[Collected data]
▶
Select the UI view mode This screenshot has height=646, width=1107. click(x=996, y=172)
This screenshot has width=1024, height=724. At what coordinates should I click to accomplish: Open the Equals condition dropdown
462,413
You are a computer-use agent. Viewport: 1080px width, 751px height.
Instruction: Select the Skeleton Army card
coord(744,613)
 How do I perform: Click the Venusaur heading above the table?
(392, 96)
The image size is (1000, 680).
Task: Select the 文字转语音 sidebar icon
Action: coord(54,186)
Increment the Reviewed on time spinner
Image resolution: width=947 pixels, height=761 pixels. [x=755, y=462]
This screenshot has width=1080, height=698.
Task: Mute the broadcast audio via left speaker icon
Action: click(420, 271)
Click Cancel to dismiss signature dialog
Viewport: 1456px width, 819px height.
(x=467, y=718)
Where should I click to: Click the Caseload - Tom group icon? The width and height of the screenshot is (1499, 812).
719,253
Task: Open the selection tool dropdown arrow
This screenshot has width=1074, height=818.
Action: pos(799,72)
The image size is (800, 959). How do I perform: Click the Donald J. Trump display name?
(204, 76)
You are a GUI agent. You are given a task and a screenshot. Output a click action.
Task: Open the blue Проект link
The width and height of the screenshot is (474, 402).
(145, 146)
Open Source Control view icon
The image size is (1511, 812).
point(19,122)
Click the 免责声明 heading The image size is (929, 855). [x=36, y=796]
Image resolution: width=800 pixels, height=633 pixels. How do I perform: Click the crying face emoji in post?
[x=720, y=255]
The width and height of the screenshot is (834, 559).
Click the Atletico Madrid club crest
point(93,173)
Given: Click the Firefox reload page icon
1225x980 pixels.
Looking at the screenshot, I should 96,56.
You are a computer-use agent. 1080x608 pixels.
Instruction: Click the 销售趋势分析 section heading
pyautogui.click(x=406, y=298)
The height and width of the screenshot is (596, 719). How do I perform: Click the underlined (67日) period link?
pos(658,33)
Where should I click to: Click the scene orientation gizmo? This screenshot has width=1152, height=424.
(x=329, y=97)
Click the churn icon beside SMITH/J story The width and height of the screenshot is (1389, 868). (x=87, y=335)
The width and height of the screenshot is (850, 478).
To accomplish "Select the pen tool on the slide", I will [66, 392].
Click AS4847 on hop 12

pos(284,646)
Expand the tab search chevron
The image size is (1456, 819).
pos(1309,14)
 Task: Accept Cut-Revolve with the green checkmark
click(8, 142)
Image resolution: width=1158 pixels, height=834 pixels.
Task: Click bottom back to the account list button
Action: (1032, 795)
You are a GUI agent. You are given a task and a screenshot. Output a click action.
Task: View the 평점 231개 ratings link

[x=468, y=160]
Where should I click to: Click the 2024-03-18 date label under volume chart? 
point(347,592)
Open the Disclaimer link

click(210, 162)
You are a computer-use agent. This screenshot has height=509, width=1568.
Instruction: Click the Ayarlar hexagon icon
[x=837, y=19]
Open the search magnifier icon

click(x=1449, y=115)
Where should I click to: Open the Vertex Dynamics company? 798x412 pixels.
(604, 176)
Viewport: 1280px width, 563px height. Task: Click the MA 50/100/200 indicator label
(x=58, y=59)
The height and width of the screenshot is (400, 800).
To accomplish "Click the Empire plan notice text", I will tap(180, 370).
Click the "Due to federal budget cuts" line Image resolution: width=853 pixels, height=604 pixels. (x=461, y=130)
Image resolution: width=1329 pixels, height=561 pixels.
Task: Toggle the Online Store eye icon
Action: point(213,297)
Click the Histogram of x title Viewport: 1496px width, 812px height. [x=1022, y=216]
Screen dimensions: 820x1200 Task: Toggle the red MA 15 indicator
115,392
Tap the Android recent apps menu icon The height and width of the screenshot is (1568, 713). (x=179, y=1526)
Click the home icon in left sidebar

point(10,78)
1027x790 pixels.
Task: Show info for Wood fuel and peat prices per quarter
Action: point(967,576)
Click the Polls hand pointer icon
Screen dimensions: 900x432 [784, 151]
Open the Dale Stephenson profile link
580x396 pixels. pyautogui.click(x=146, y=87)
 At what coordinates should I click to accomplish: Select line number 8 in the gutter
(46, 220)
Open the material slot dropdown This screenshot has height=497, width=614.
◀
What you should do - Copy each line above holding "computer".

Finished task -
You are a computer-use agent. Viewport: 1080px width, 751px height.
You are a computer-use agent. 1080x608 pixels.
You are a computer-use agent. This screenshot has height=509, width=1568.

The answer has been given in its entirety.